I Shall begin with our Exportations, and as I shall pass from one particular to another, in this and the next Section, shall desire the indifferent Reader to put such an estimation on our losses in Trade, as he shall think reasonable; and shall first instance in our Woollen Manufactures, as being our principal Commodity, and certainly of the most general and necessary use, (and therefore in its nature the best) in the World.
Before Edward the thirds time the Flemings Manufactured our Wooll, and had the Merchandize of it, which gave the original Foundation to the former Wealth and Popularity of the Netherlands.
Edw. 3. observing the great advantages the Flemings made of our Wooll, brought over some Flemish Manufacturers, who by degrees taught the Manufacture of Cloaths of all sorts, Worsted and divers others, particularly mentioned in our Statutes of former times: and as the English more applied themselves to it, and increased ours (as soon as they did) so did that of the Flemings decay.
For first, the English had the materials cheaper than the Flemings, not only by the odds in the carriage out of England, but because the raw Woolls afterwards exported were charged with great Customs and Duties to the King, as appears by the Acts and Writings of those times.
Secondly, Because the Manufacture was continually incouraged, and taken care of by Laws for that purpose, as also appears by our Statute-Book.
Thirdly, At that time we had none of the present Clogs on our Manufactures, which have either become so by the better Methods of Trade first contrived by the Dutch States, or have been grafted upon us by private or mistaken interests long since Edw. 3ds time. I do not find that there was any absolute Prohibition of exporting Wooll till the Statute of the 12th of His now Majesty, chap. 32. yet the example of our cunning Neighbours now tell us, that Prohibitions, accompanied with a due Improvement of Trade at home, are not to be condemned.

▬▬▬

**Written tasks**
1. From the passage on England's wool trade, pull out the section that starts at the words "Edw. 3. observing" and stops after "by our Statute-Book.".
2. Write what comes next in the passage on England's wool trade, starting right after its last sentence.

**Stored data**
▬▬▬

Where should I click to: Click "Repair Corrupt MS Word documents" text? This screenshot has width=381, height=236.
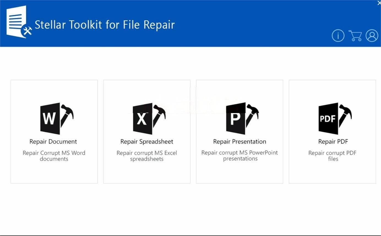click(x=54, y=156)
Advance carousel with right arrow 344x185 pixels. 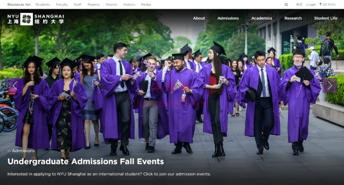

▬▬▬

**Task results**
1.
Edw. 3. observing the great advantages the Flemings made of our Wooll, brought over some Flemish Manufacturers, who by degrees taught the Manufacture of Cloaths of all sorts, Worsted and divers others, particularly mentioned in our Statutes of former times: and as the English more applied themselves to it, and increased ours (as soon as they did) so did that of the Flemings decay.
For first, the English had the materials cheaper than the Flemings, not only by the odds in the carriage out of England, but because the raw Woolls afterwards exported were charged with great Customs and Duties to the King, as appears by the Acts and Writings of those times.
Secondly, Because the Manufacture was continually incouraged, and taken care of by Laws for that purpose, as also appears by our Statute-Book.

2.
The Flemish Cloath-trade was long since so far reduced, that we had the sole Merchandize of it, yet it cannot be denyed but the Flemings kept up a Manufacture of a sort of Stuffs and Sayes, (but of no great bulk) the make whereof the English had not been taught, till the Duke of Alva about 100 years since by his Tyranny and Persecution for Conscience, drove away their Manufacturers, whom Queen Elixabeth like her wise Predecessor Edward the third entertained, seating them in Norwich, Colchester, and Canterbury, whereby these Manufactures became incorporated into the English, to the great advantage of those parts, and of the Nation in general: they also taught us the art of making Tapestry.
Before this the English exported great quantities of our Manufacture into Flanders, but doubtless more afterwards, for which we kept a rich Staple at Antwerp, the Dutch long after they became States were ignorant of this Manufacture, whom we therefore wholly supplied, exporting vast quantities of our Cloaths thither, most Whites, which were there dyed and dressed, and from these parts transmitted into the Southern and South-east Countries of Germany, and many other Nations: we had also the sole trade up the Elbe, and thereby to the North parts of Germany, Jutland and Holsteyne.
We had the sole Trade into Denmark, Norway, Swedeland and Liefland, and to the great Territory of Poland (through Dantzick) by our Eastland Company, formerly very flourishing, and called the Royal Company.
We had also the sole Trade to the vast Empire of Muscovy.
All which Trades are sunk to a small matter, the Dutch having set up mighty Woollen Manufactures of all sorts, and the Flemings renewed or enlarged theirs, our exports to those parts are very much reduced.
Our Hamburgh Company, by whom the North parts of Germany, Jutland and Holsteyne were supplied, do not vend near half what they did, the Dutch and other Manufactures having prevailed upon us in those parts, both for the Finest and Coarsest Cloaths: what we now export to Hamburgh are a sort of Cloaths of between 3, and 7s. a Yard, and of those not near the former quantity.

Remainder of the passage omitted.